El sagrado corazón
En la sala de techos altos y descascarados
del Hospital Israelita, mi abuela terminaba de morir.
La mayor parte del tiempo dormía como un bebé.
En su cuarto, cuando fueron apareciendo
los primeros síntomas, la miraba a ella
y luego el cuadro inmenso
del Sagrado Corazón de Jesús que estaba
en la cabecera de su cama, rodeado de santitos.
En medio de la sordidez del hospital y de ese cáncer
que la postraba, quería un poco de amparo,
ver ese corazón ofrecido chorreando una luz
que sus venas aceptaran mansamente
junto a las corrientes de morfina,
y no sólo su cuerpo de costado con la panza
hinchada y el cansancio que la tumbaba
como si estuviera tranquila.

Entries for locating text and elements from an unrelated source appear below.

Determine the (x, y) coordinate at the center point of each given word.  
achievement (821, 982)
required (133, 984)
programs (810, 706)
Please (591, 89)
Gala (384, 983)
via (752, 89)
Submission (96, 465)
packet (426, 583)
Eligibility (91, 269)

Viéndola así
recordé cuando iba a dormir a su casa,
y con la radio prendida que pasaba
de nueve a tres de la mañana
tangos y folclores, me contaba historias de santos populares.
Y de pronto, tirada ahí, casi nunca despierta,
parecía encarnar a la Difunta Correa secándose
en el desierto sanjuanino, siendo capaz de dar amor
incluso después de muerta, alimentando hasta la inconciencia
a ese tumor que bebía con suavidad del Sagrado Corazón
de mi abuela, hasta quedarse dormidos, uno
en brazos del otro, quién sabe si soñándose mutuamente.